What you will do: Below are records; reproduce exactly the lines from the first through the one containing "Alertes par courriel (1021, 1118)".

Dataset excerpts: Begin

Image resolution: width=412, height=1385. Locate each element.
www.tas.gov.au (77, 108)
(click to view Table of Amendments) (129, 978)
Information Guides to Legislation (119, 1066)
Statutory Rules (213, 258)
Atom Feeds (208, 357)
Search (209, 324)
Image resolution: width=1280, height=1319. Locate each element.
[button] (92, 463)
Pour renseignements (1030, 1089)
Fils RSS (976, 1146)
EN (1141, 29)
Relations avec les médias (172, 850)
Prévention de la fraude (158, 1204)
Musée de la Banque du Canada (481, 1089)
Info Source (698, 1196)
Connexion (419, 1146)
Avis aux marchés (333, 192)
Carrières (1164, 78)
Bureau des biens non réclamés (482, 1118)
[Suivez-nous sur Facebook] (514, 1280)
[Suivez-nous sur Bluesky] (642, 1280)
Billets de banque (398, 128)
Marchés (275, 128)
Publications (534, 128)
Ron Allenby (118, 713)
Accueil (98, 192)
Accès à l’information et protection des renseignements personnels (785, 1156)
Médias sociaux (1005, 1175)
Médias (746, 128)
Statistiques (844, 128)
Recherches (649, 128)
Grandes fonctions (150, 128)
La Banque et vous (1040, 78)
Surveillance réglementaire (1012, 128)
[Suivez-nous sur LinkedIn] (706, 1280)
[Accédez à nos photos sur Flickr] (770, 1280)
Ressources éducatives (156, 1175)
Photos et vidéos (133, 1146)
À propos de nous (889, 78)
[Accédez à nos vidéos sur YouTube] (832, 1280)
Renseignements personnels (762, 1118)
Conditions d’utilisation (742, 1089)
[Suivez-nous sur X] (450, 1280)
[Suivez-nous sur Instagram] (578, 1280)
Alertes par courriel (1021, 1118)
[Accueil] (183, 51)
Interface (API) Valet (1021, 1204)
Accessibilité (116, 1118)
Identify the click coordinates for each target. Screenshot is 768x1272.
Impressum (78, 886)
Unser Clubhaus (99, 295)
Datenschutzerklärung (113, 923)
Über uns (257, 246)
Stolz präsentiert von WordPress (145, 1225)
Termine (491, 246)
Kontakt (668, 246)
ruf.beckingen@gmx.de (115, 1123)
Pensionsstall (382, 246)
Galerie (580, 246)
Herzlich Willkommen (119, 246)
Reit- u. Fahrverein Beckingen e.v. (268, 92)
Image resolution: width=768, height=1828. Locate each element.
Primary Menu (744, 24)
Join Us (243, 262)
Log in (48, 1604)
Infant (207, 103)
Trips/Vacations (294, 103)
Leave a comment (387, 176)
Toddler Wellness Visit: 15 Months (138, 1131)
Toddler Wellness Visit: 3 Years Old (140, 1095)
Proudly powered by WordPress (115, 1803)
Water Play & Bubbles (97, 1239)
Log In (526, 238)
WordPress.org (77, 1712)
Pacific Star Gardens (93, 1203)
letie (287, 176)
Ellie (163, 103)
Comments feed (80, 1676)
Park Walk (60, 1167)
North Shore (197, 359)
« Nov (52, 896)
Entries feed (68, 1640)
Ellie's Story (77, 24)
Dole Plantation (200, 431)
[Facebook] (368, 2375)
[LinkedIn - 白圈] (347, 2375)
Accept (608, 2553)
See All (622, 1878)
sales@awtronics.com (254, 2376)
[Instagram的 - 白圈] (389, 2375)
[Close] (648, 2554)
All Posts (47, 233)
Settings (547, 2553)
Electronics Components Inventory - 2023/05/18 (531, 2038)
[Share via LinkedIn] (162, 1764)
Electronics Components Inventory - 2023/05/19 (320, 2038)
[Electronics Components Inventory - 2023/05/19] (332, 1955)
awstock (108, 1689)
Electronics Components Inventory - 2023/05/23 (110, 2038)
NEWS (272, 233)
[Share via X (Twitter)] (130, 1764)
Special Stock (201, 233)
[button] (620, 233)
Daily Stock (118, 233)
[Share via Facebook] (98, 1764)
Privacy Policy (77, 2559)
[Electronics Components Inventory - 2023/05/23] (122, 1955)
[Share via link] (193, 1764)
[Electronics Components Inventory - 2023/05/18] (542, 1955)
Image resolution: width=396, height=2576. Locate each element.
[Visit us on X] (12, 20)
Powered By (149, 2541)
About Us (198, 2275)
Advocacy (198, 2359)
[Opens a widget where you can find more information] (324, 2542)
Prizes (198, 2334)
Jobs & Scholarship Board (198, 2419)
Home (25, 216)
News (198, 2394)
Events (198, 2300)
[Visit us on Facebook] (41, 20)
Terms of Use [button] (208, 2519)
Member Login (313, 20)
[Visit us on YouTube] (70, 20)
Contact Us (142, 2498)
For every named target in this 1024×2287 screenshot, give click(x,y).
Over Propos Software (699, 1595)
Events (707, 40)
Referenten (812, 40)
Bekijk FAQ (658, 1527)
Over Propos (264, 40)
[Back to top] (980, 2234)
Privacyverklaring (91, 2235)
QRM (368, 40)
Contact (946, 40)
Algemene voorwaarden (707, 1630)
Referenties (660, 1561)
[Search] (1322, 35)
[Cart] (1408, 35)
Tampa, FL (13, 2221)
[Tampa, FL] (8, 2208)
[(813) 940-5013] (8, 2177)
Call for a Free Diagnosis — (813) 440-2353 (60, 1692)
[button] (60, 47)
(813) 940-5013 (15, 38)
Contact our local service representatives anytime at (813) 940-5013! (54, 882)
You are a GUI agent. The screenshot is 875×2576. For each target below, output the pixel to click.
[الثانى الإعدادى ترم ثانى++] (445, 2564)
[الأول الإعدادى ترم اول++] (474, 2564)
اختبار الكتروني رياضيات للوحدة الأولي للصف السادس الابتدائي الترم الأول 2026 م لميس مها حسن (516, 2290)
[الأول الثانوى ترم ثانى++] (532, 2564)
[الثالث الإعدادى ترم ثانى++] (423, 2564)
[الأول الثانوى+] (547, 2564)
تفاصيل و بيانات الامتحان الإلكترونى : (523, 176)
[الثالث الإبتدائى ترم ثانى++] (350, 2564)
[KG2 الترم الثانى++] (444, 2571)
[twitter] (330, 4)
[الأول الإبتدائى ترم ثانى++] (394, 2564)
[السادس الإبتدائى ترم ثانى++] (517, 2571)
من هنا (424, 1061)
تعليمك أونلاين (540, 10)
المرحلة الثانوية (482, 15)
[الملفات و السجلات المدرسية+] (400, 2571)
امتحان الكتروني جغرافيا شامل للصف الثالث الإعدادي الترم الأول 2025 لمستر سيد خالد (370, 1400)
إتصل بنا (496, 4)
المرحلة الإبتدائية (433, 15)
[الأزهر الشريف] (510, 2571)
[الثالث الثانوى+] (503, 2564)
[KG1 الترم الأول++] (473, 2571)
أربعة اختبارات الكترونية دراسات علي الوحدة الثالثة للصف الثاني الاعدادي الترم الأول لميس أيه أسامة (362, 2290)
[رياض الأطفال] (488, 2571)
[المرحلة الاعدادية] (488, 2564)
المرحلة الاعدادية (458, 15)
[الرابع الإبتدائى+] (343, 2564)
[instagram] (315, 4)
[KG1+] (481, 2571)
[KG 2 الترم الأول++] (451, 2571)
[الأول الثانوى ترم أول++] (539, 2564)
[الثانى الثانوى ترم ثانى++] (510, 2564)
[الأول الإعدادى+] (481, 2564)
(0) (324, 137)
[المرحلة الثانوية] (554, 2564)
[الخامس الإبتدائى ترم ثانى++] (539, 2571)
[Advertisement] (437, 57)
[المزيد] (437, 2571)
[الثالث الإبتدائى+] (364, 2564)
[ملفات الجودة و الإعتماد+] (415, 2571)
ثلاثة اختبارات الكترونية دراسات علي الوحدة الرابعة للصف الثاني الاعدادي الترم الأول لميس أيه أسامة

Dataset excerpts: End

Result for this exercise:
Image resolution: width=412, height=1385. Locate each element.
www.tas.gov.au (77, 108)
(click to view Table of Amendments) (129, 978)
Information Guides to Legislation (119, 1066)
Statutory Rules (213, 258)
Atom Feeds (208, 357)
Search (209, 324)
Image resolution: width=1280, height=1319. Locate each element.
[button] (92, 463)
Pour renseignements (1030, 1089)
Fils RSS (976, 1146)
EN (1141, 29)
Relations avec les médias (172, 850)
Prévention de la fraude (158, 1204)
Musée de la Banque du Canada (481, 1089)
Info Source (698, 1196)
Connexion (419, 1146)
Avis aux marchés (333, 192)
Carrières (1164, 78)
Bureau des biens non réclamés (482, 1118)
[Suivez-nous sur Facebook] (514, 1280)
[Suivez-nous sur Bluesky] (642, 1280)
Billets de banque (398, 128)
Marchés (275, 128)
Publications (534, 128)
Ron Allenby (118, 713)
Accueil (98, 192)
Accès à l’information et protection des renseignements personnels (785, 1156)
Médias sociaux (1005, 1175)
Médias (746, 128)
Statistiques (844, 128)
Recherches (649, 128)
Grandes fonctions (150, 128)
La Banque et vous (1040, 78)
Surveillance réglementaire (1012, 128)
[Suivez-nous sur LinkedIn] (706, 1280)
[Accédez à nos photos sur Flickr] (770, 1280)
Ressources éducatives (156, 1175)
Photos et vidéos (133, 1146)
À propos de nous (889, 78)
[Accédez à nos vidéos sur YouTube] (832, 1280)
Renseignements personnels (762, 1118)
Conditions d’utilisation (742, 1089)
[Suivez-nous sur X] (450, 1280)
[Suivez-nous sur Instagram] (578, 1280)
Alertes par courriel (1021, 1118)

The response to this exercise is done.